Long hours of shooting workouts the last seven months have improved those percentages to .545 from three (6-for-11) and .667 from the foul line (6-for-9) so far this year.
He’s averaging 15.0 points and shooting 60% overall (24-for-40), ranking him tied for 56th on the NCAA’s statistical charts.
Pierre-Louis has picked up his offense while also drawing the toughest assignments on UCSB’s defensive perimeter.
“I love defense … That’s what I do,” he said. “I’m trying to get the Defensive Player of the Year (Award for the Big West), so I’m locked on that.”
Of Cramps and Coconuts
He was pressed into duty at point guard for the first two games this year when Mitchell was sidelined by an ankle injury. Creighton transfer Ben Shtolzberg, UCSB’s next option for the position, had offseason shoulder surgery and is still a few weeks away from playing.
Pierre-Louis cramped up with the extended playing time. The issue was resolved before last week’s game against Le Moyne, however, with a bottle containing a special concoction.
“I came into the locker room and it was filled with coconut water,” he said. “Thank you to the best coaches and best managers and everything, because it was the coconut water that got me through it.
“Endless coconut water.”

He showed flashes of greatness at point guard. Even when Mitchell returned to the lineup, Pierre-Louis’ playmaking carried over to the Le Moyne game with a 10-assist performance.
His 21 assists over four games have come at the expense of 20 turnovers.
“It was definitely a change for me, compared to what I’d been doing in past years,” Pierre-Louis said. “It was just shaking the rust off and me becoming more comfortable doing it.”
He is majoring in history and psychology. He said he may pursue law school after his basketball career is completed. The fashion industry is another option.
Pierre-Louis has put his dreams of an NBA career on the back burner, even while they’re reaching full boil with recent UCSB graduates Gabe Vincent and Miles Norris.
Love from a Laker
Vincent signed a three-year, $33 million contract with the Los Angeles Lakers over the summer after helping the Miami Heat reach the NBA finals.
“I love Gabe,” Pierre-Louis said. “Gabe talks to me and makes sure I’m good. He follows the Gauchos, and it’s great.
“It shows what type of program this is — and what a close-knit family it is. We do a lot as a team with the community.”

Vincent has maintained close ties to UCSB’s program despite having graduated five years ago.

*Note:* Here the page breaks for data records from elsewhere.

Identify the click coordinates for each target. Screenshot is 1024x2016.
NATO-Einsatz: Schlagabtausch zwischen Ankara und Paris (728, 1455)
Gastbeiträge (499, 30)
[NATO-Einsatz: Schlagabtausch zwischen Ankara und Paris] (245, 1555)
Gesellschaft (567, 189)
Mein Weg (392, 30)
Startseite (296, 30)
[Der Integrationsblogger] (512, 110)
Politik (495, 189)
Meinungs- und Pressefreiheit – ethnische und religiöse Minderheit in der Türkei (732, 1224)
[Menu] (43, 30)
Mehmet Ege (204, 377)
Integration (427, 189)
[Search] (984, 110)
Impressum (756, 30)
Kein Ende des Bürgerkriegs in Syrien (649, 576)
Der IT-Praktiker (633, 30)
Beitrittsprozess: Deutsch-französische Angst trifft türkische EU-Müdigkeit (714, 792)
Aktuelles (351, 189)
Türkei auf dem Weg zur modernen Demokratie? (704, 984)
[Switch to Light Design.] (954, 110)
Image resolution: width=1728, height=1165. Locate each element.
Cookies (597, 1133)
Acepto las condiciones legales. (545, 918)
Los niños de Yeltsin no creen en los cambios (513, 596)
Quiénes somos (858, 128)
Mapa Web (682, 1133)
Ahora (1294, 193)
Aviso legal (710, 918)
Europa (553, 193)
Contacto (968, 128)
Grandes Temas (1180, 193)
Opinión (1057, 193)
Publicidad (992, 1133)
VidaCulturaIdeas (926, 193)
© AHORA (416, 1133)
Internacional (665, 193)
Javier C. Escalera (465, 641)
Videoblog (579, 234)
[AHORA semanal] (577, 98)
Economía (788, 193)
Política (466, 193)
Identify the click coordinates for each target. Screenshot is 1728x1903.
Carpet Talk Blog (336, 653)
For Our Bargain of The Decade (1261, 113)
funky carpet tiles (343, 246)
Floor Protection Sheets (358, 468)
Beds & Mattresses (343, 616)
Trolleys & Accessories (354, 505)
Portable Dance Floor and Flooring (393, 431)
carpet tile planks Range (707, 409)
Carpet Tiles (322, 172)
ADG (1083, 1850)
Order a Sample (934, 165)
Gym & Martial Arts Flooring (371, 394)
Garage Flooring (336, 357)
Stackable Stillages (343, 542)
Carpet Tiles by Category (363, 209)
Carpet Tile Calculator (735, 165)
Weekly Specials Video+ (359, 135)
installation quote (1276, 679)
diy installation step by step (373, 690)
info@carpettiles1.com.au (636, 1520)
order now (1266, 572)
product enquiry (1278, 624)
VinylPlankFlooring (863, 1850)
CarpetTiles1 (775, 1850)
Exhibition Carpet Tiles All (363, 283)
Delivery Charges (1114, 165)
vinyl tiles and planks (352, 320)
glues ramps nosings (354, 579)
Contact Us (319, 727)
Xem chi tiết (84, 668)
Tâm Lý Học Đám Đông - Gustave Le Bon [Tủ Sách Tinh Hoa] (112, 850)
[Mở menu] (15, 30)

“Gabe Vincent is a great person to show that we have a great brotherhood because he’s constantly around, talking to us,” Pierre-Louis said. “He texts me.
“When I was wearing his No. 2, he was making sure it was in good hands. He’s a good big brother and a good mentor.”
Pierre-Louis, switched to No. 1 last year, gifting No. 2 to Andre Kelly as a welcoming gesture when the veteran center arrived from Cal as a graduate transfer.
Although Kelly’s favorite was 22, that jersey number had been retired long ago in honor of Gaucho alumnus Brian Shaw, a former NBA star and now an assistant coach with the Los Angeles Clippers.
Pierre-Louis admitted unashamedly that he cried after hearing that Norris had signed a two-way contract with the NBA’s Atlanta Hawks after graduating last June.
“That’s my best friend,” he explained. “The countless hours he put in, the ups and downs we both had emotionally, how bad we both want it … I knew he wanted it so bad.
“Getting there and watching him do it … it made me feel like I did, too, because that’s how close we are here.
“Hopefully I’ll get to fulfill my own dreams some day. It’s a kid’s dream.”
But Pierre-Louis remains steadfast with Plan C. He’s got one more growing season to go at UCSB.